Control Flow - Scan#

Created On: Feb 14, 2026 | Last Updated On: Feb 14, 2026

torch.scan is a structured control flow operator that performs an inclusive scan with a combine function. It is commonly used for cumulative operations like cumsum, cumprod, or more general recurrences. It can logically be seen as implemented as follows:

def scan(
    combine_fn: Callable[[PyTree, PyTree], tuple[PyTree, PyTree]],
    init: PyTree,
    xs: PyTree,
    *,
    dim: int = 0,
    reverse: bool = False,
) -> tuple[PyTree, PyTree]:
    carry = init
    ys = []
    for i in range(xs.size(dim)):
        x_slice = xs.select(dim, i)
        carry, y = combine_fn(carry, x_slice)
        ys.append(y)
    return carry, torch.stack(ys)

Warning

torch.scan is a prototype feature in PyTorch. You may run into miscompiles. Read more about feature classification at: https://pytorch.org/blog/pytorch-feature-classification-changes/#prototype

Examples#

Below is an example that uses scan to compute a cumulative sum:

import torch
from torch._higher_order_ops import scan

def add(carry: torch.Tensor, x: torch.Tensor):
    next_carry = carry + x
    y = next_carry.clone()  # clone to avoid output-output aliasing
    return next_carry, y

init = torch.zeros(1)
xs = torch.arange(5, dtype=torch.float32)

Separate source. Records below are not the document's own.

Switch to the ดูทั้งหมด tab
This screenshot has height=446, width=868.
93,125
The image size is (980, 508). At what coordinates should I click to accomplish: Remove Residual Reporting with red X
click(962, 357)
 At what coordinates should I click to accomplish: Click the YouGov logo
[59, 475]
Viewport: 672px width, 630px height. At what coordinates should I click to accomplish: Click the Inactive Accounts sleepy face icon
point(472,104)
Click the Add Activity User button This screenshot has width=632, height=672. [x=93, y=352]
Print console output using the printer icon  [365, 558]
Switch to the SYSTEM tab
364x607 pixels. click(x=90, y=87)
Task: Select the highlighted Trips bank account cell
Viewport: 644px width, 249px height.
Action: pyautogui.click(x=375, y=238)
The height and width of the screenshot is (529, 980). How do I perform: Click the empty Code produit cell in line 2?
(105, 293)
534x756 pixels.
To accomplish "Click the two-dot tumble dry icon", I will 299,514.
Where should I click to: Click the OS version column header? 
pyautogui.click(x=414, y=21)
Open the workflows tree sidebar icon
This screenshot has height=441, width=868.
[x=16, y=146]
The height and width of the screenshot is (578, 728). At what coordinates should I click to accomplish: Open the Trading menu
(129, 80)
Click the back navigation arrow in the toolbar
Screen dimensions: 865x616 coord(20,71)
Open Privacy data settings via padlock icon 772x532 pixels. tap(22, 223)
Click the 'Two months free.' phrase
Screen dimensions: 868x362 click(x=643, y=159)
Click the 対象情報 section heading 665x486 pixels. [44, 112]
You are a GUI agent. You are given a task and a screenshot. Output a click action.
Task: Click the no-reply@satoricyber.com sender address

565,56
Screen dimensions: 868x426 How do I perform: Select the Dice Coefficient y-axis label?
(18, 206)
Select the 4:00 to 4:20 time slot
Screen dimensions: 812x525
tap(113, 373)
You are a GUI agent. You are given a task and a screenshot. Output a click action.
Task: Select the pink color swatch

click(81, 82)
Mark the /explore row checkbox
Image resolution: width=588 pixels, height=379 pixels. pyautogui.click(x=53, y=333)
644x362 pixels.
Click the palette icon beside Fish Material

final_carry, cumsum = scan(add, init=init, xs=xs)
print(final_carry)
print(cumsum)

tensor([10.])
tensor([[ 0.],
        [ 1.],
        [ 3.],
        [ 6.],
        [10.]])

We can export the model with scan for further transformations and deployment. This example uses dynamic shapes to allow variable sequence length:

class ScanModule(torch.nn.Module):
    def forward(self, xs: torch.Tensor) -> tuple[torch.Tensor, torch.Tensor]:
        def combine_fn(carry, x):
            next_carry = carry + x
            return next_carry, next_carry.clone()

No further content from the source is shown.